Britta Markatt-Labba’s exhibition at Gävle Konstcentrum is titled after the artist’s very first work, Speglingar [‘Mirrorings’], from 1968. With the simplest of gestures this cloth shows two faceless figures nearly blending together, shoulder to shoulder against a blue background. Hanging in the brightest part of the gallery, close to the large panorama windows at its far end, the image appears to be fading away. Yet after a while I see it instead as hovering on the threshold between disappearing and materializing, as something constituting at once a beginning and an end.
Marakatt-Labba’s 24m long embroidery Historia [‘History’] was one of the main works at Documenta 14, which has been described as an historical breakthrough for Sami art. In Gävle, this work is shown as a photo print, produced by the owner of the work, The University of Tromsø in Norway, as a replacement while it was on loan to Kassel. Unfortunately, the copy fades in comparison to the 16 works, made over the last 40 years, that are included in the exhibition. The main technique presented is embroidery on linen, and the exhibited works include public art works, works from private collections as well as some watercolour sketches.
What is most striking about Marakatt-Labba’s work is the recurring treatment of colour, form and motif – and, not least, their common strength and power. In her pictorial world there are no hierarchies between looking oneself in the mirror and retelling the myths, between visualizing the tragic death of a family member and showing the turning of the seasons. Marakatt-Labba works in tiny stitches, yet with an imagination that is immense. Dream logic and popular struggle are sewn together by minuscule stitches and the joy of giving form.
Marakatt-Labba’s works have been described as magical and, certainly, one senses a belief in something exceeding the human. There is a belief in the power of storytelling, in community and the struggle against political oppression. This conviction also seems to harbour a faith in the creator of everything we exist in, and depend upon.

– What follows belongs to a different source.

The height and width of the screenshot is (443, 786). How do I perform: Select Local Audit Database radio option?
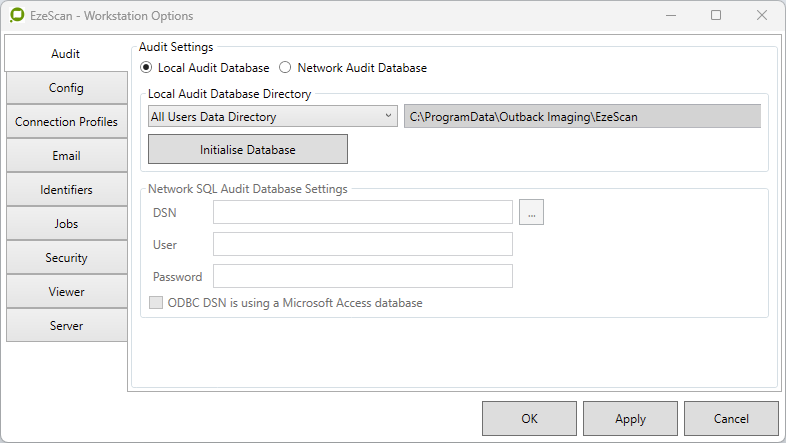(147, 68)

Skogen skyddar liv [’The Forest Shelters the Living’] is the title of a large scale triptych from the late 80s. The left part shows a lonely raven in a clearcut forest. In the background towers a majestic blue mountain. In the middle section, a series of deer antlers make out one of several horizons on the otherwise untouched canvas, while in the part to the right ravens gather around a carcass in a recently planted forest. Marakatt-Labba renders the human drama in front of a horizon that is often reflected in other horizontal lines. Heaven and earth blend together in the monochrome, which is always near. This is how the vast expanse, the large distances of the landscape, freedom and limits against excess are given form.
Next to the triptych hangs five self-portraits made by the relatively unknown artist Fritz Sjöström in the late 60s. They are part of Sjöström’s Identity series that once inspired Marakatt-Labba to begin making art. The paintings show the artist in a striped painter’s shirt with a face that divides itself, breaks out from itself, or collapses. Francis Bacon meets Cézanne, yet without signs of torment. The paintings trace doubt, cubism and loneliness. They could have been made in the 1940s except that the air, the amount of canvas left untouched between the figuration, makes clear that this is late postwar art.
Sjöström’s paintings resonate in Marakatt-Labba’s own self-portraits, which, although more reminiscent of cartoons, present a similar range of colours. Kazimir Malevich comes to mind, especially in Spegelbild I, [Mirror Image 1] in which the artist is portrayed wearing a red Sami headpiece. Marakatt-Labba can be seen as part of a tradition bringing together modern and folk art. I’m thinking of Malevich but also of Marc Chagall’s humorous mix of high and low elements. Is this Sami art, textile art? Contemporary art? Above all, it is an art alive in the expanded sense, functioning as both local struggle and global inspiration. It keeps struggling and doing quite well.